** START OF RECORD SET **

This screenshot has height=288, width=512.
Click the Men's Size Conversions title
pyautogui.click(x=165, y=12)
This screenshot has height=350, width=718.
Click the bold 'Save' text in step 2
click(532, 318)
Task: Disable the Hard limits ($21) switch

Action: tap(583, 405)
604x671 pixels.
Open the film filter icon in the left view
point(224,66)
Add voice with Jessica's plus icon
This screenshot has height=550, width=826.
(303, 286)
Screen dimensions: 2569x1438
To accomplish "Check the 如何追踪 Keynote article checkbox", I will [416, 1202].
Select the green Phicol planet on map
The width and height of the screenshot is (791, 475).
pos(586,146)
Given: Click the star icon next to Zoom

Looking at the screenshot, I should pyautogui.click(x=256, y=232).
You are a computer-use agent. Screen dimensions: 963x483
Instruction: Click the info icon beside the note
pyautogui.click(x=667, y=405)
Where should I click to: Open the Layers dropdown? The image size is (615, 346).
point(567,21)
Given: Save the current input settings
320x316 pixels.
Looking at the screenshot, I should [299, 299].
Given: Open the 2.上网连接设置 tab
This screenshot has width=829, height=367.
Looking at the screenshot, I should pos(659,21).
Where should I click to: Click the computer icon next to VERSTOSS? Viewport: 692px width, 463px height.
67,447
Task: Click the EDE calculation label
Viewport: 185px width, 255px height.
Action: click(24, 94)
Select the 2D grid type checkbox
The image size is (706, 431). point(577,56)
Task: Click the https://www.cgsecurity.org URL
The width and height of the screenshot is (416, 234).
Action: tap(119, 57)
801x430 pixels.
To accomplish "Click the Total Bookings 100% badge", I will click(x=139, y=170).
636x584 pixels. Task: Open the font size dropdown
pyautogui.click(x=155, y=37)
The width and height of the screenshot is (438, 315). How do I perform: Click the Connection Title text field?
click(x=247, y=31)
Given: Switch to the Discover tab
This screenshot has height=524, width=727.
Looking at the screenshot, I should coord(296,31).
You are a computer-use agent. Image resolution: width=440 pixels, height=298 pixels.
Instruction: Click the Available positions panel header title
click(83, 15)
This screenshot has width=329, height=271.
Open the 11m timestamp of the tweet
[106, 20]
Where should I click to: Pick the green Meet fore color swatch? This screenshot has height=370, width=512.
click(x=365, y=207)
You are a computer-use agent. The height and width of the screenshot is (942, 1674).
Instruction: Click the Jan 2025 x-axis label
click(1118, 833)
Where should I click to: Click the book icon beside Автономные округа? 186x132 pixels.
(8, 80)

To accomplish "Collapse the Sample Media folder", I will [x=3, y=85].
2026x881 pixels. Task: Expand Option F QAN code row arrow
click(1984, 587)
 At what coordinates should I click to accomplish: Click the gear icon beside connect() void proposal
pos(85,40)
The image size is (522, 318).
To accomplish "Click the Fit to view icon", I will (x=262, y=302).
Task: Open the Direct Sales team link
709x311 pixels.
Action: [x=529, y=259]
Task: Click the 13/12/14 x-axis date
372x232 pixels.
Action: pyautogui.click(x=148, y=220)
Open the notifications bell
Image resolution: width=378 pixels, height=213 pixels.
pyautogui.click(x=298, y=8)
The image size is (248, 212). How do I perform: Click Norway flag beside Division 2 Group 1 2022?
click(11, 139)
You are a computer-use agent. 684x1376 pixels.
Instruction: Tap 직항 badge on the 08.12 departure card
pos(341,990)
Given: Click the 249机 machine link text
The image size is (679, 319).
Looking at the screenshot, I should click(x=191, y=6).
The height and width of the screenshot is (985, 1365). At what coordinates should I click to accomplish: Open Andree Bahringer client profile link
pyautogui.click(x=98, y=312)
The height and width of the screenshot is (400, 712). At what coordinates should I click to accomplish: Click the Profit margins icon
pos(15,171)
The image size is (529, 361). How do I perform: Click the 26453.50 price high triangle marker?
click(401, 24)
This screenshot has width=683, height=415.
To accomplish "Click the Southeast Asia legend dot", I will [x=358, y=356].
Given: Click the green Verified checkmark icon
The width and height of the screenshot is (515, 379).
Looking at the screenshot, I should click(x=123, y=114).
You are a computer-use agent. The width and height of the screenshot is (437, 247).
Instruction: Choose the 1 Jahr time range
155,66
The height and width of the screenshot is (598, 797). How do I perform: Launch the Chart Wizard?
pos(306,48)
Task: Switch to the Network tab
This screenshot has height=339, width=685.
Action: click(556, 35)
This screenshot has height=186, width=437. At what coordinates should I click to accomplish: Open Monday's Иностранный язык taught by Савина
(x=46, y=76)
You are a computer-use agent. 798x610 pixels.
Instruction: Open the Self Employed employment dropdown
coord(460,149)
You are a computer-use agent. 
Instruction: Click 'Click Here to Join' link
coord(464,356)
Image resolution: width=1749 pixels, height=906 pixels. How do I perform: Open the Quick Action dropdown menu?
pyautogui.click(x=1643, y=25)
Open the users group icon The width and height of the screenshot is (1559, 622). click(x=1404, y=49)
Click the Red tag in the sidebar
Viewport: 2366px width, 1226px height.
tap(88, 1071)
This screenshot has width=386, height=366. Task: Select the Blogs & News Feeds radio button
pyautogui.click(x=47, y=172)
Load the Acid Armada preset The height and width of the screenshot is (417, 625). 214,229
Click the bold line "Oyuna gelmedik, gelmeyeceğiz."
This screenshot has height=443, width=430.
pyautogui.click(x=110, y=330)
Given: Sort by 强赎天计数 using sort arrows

** END OF RECORD SET **

Convert every line of the material above into a JSON list of strings, one string per line, and leave out the blank lines.

[
  "This screenshot has height=288, width=512.",
  "Click the Men's Size Conversions title",
  "pyautogui.click(x=165, y=12)",
  "This screenshot has height=350, width=718.",
  "Click the bold 'Save' text in step 2",
  "click(532, 318)",
  "Task: Disable the Hard limits ($21) switch",
  "Action: tap(583, 405)",
  "604x671 pixels.",
  "Open the film filter icon in the left view",
  "point(224,66)",
  "Add voice with Jessica's plus icon",
  "This screenshot has height=550, width=826.",
  "(303, 286)",
  "Screen dimensions: 2569x1438",
  "To accomplish \"Check the 如何追踪 Keynote article checkbox\", I will [416, 1202].",
  "Select the green Phicol planet on map",
  "The width and height of the screenshot is (791, 475).",
  "pos(586,146)",
  "Given: Click the star icon next to Zoom",
  "Looking at the screenshot, I should pyautogui.click(x=256, y=232).",
  "You are a computer-use agent. Screen dimensions: 963x483",
  "Instruction: Click the info icon beside the note",
  "pyautogui.click(x=667, y=405)",
  "Where should I click to: Open the Layers dropdown? The image size is (615, 346).",
  "point(567,21)",
  "Given: Save the current input settings",
  "320x316 pixels.",
  "Looking at the screenshot, I should [299, 299].",
  "Given: Open the 2.上网连接设置 tab",
  "This screenshot has width=829, height=367.",
  "Looking at the screenshot, I should pos(659,21).",
  "Where should I click to: Click the computer icon next to VERSTOSS? Viewport: 692px width, 463px height.",
  "67,447",
  "Task: Click the EDE calculation label",
  "Viewport: 185px width, 255px height.",
  "Action: click(24, 94)",
  "Select the 2D grid type checkbox",
  "The image size is (706, 431). point(577,56)",
  "Task: Click the https://www.cgsecurity.org URL",
  "The width and height of the screenshot is (416, 234).",
  "Action: tap(119, 57)",
  "801x430 pixels.",
  "To accomplish \"Click the Total Bookings 100% badge\", I will click(x=139, y=170).",
  "636x584 pixels. Task: Open the font size dropdown",
  "pyautogui.click(x=155, y=37)",
  "The width and height of the screenshot is (438, 315). How do I perform: Click the Connection Title text field?",
  "click(x=247, y=31)",
  "Given: Switch to the Discover tab",
  "This screenshot has height=524, width=727.",
  "Looking at the screenshot, I should coord(296,31).",
  "You are a computer-use agent. Image resolution: width=440 pixels, height=298 pixels.",
  "Instruction: Click the Available positions panel header title",
  "click(83, 15)",
  "This screenshot has width=329, height=271.",
  "Open the 11m timestamp of the tweet",
  "[106, 20]",
  "Where should I click to: Pick the green Meet fore color swatch? This screenshot has height=370, width=512.",
  "click(x=365, y=207)",
  "You are a computer-use agent. The height and width of the screenshot is (942, 1674).",
  "Instruction: Click the Jan 2025 x-axis label",
  "click(1118, 833)",
  "Where should I click to: Click the book icon beside Автономные округа? 186x132 pixels.",
  "(8, 80)",
  "To accomplish \"Collapse the Sample Media folder\", I will [x=3, y=85].",
  "2026x881 pixels. Task: Expand Option F QAN code row arrow",
  "click(1984, 587)",
  " At what coordinates should I click to accomplish: Click the gear icon beside connect() void proposal",
  "pos(85,40)",
  "The image size is (522, 318).",
  "To accomplish \"Click the Fit to view icon\", I will (x=262, y=302).",
  "Task: Open the Direct Sales team link",
  "709x311 pixels.",
  "Action: [x=529, y=259]",
  "Task: Click the 13/12/14 x-axis date",
  "372x232 pixels.",
  "Action: pyautogui.click(x=148, y=220)",
  "Open the notifications bell",
  "Image resolution: width=378 pixels, height=213 pixels.",
  "pyautogui.click(x=298, y=8)",
  "The image size is (248, 212). How do I perform: Click Norway flag beside Division 2 Group 1 2022?",
  "click(11, 139)",
  "You are a computer-use agent. 684x1376 pixels.",
  "Instruction: Tap 직항 badge on the 08.12 departure card",
  "pos(341,990)",
  "Given: Click the 249机 machine link text",
  "The image size is (679, 319).",
  "Looking at the screenshot, I should click(x=191, y=6).",
  "The height and width of the screenshot is (985, 1365). At what coordinates should I click to accomplish: Open Andree Bahringer client profile link",
  "pyautogui.click(x=98, y=312)",
  "The height and width of the screenshot is (400, 712). At what coordinates should I click to accomplish: Click the Profit margins icon",
  "pos(15,171)",
  "The image size is (529, 361). How do I perform: Click the 26453.50 price high triangle marker?",
  "click(401, 24)",
  "This screenshot has width=683, height=415.",
  "To accomplish \"Click the Southeast Asia legend dot\", I will [x=358, y=356].",
  "Given: Click the green Verified checkmark icon",
  "The width and height of the screenshot is (515, 379).",
  "Looking at the screenshot, I should click(x=123, y=114).",
  "You are a computer-use agent. The width and height of the screenshot is (437, 247).",
  "Instruction: Choose the 1 Jahr time range",
  "155,66",
  "The height and width of the screenshot is (598, 797). How do I perform: Launch the Chart Wizard?",
  "pos(306,48)",
  "Task: Switch to the Network tab",
  "This screenshot has height=339, width=685.",
  "Action: click(556, 35)",
  "This screenshot has height=186, width=437. At what coordinates should I click to accomplish: Open Monday's Иностранный язык taught by Савина",
  "(x=46, y=76)",
  "You are a computer-use agent. 798x610 pixels.",
  "Instruction: Open the Self Employed employment dropdown",
  "coord(460,149)",
  "You are a computer-use agent. ",
  "Instruction: Click 'Click Here to Join' link",
  "coord(464,356)",
  "Image resolution: width=1749 pixels, height=906 pixels. How do I perform: Open the Quick Action dropdown menu?",
  "pyautogui.click(x=1643, y=25)",
  "Open the users group icon The width and height of the screenshot is (1559, 622). click(x=1404, y=49)",
  "Click the Red tag in the sidebar",
  "Viewport: 2366px width, 1226px height.",
  "tap(88, 1071)",
  "This screenshot has width=386, height=366. Task: Select the Blogs & News Feeds radio button",
  "pyautogui.click(x=47, y=172)",
  "Load the Acid Armada preset The height and width of the screenshot is (417, 625). 214,229",
  "Click the bold line \"Oyuna gelmedik, gelmeyeceğiz.\"",
  "This screenshot has height=443, width=430.",
  "pyautogui.click(x=110, y=330)",
  "Given: Sort by 强赎天计数 using sort arrows"
]